Mozilla Is Eyeing Your Phone
Slatterz writes "Mozilla is planning to develop a browser for mobile phones by 2010. Mitchell Baker, chairman of the Mozilla Foundation, has been laying out her plans for the organisation over the next two years. Baker also committed to expanding the role of Firefox and building on its market share, while developing new browser technology such as the Aurora project. Mozilla has already stated that it is working on a mobile version of Firefox, but has never set a timeframe for release."
Actually, they already have been working on a mobile version for years. Not much progress though...
Apple's Safari only comes with the iPod touch and the iPhone and cannot be used with normal phones.
Yes, that's right, that's why Nokia's phones all use it. Wait, no, that's not right.
when opera mobile is already out there and working fantastically? I very much doubt firefox will get its memory usage down enough to compete.
I am trolling
Apple's Safari only comes with the iPod touch and the iPhone and cannot be used with normal phones. Yes, that's right, that's why Nokia's phones all use it. Wait, no, that's not right.
You're right, it isn't. The Nokia phones most certainly do not use safari even though nokias browser does utilize webkit, the same rendering engine as safari and chrome. Webkit != safari.
Yep. In my experience it's memory that's key - FF3 will run quite snappily on a Pentium II if it's got >=512MB of memory.
http://rocknerd.co.uk
There are versions out already. The browser in my Nokia N800 is Mozilla based.
"I've got more toys than Teruhisa Kitahara."
The new mozilla based mobile, based on current mozilla techno + some additions for mobile, is already available in alpha.
https://wiki.mozilla.org/Fennec
This is like Firefox with the ui completely redone.
It will also support extensions.
2010 is just 1.5 year away so having a non beta build for 2010 doesn't seem unrealistic.
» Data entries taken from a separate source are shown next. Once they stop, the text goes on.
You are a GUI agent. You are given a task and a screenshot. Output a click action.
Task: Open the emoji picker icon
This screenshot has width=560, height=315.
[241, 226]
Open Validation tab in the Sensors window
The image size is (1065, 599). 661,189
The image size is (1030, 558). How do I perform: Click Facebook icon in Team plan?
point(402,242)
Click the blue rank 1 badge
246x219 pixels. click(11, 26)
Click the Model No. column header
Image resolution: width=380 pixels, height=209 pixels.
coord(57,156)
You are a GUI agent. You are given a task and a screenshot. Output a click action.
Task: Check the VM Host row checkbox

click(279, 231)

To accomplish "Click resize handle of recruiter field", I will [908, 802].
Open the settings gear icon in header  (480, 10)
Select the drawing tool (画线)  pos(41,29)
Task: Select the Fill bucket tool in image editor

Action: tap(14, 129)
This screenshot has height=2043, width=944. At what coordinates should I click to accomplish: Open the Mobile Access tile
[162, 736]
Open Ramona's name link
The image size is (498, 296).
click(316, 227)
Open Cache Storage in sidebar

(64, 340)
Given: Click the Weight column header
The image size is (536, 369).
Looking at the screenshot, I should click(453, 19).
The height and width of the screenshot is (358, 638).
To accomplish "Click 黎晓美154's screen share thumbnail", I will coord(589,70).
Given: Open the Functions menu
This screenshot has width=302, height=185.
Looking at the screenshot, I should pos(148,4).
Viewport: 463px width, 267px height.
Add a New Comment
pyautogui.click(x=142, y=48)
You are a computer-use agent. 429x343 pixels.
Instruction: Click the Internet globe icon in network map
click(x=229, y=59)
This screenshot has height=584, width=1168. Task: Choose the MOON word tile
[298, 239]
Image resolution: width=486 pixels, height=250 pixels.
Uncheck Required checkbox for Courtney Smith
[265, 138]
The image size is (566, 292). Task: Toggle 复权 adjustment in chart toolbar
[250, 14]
I guess some optimisations made for mobile environnement will benefit everybody (like the optimization done for Firefox)
(and there's already a tracemonkey javascript for arm so this will be fast)
I'm in no doubt it will be a great software.
The only thing uncertain is if it will be shipped by default on some devices...
Nope.
The current version of Vista on new hardware is still causing performance issues. At least with our customer base.
And no you can actually put any version current version of Linux on even a P4 with intel graphics and have it work really well. My wife is running an old single core AMD system and Ubuntu runs just fine on it.
I would also say that I would bet that if you put Vista and OS/X on an older Mac Mini that OS/X would be more usable then Vista.
I don't think Vista sucks as bad as lot of people do but it really seems pointless.
See my blog http://ilovecookes.blogspot.com/ for light hearted technical information.
That'll be sync with their desktop Mozilla browser.
you mean like Opera already does? WOW! what will they think of next?
Stop Computers/Cars Analogies on S
The post that's referenced in the article is available on mozilla's newsgroup and was Mitchell just asking for feedback on our 2010 goals. We're still in the process of fleshing out those goals and we're trying to figure out how mobile plays a role in them.
Our mobile involvement is something that's going to take a while to get spun up, but it's not something that will take as long as people think it will take here.
First of all, Mozilla is the only browser solution that has a fully open source browser that's flexible and is multi-platform. Our code works on x86, x86_64, ARM, ppc, etc. We have the entire browser infrastructure in place as well - history, bookmarks, UI rendering, full networking stack - everything. And our engine is completely competitive in terms of our ability to execute on mobile platforms.
That being said it's important to understand that WebKit is not a browser. It's an HTML rendering part - an important part but everything else that goes around the browser is also huge and complex and hard to build. And everyone who has embedded WebKit has either had to borrow someone else's or build their own. So everyone has to re-invest to get the entire browser infrastructure that we already include. WebKit people have generally invested earlier, but we'll get there faster with a better solution that's tested against the real web.
Chrome is interesting too. It's essentially a big huge win32 app. It uses wininet for a lot of its networking and while the JavaScript engine is portable it's not as portable as Mozilla's new JS engine. Chrome has some neat stuff, but it's going to be a little while before it's up and running on the mac and linux. Chrome is basically built like Netscape 4.x was - native front ends for every platform. Porting pain.
Anyway, it's going to be a fun couple of years and I'm happy that Mozilla will be taking the dive into Mobile. We'll be able to bring a lot of the Firefox experience and community along with us.
We're looking forward to the day when you can walk into a store and ask for the phone with Firefox on it.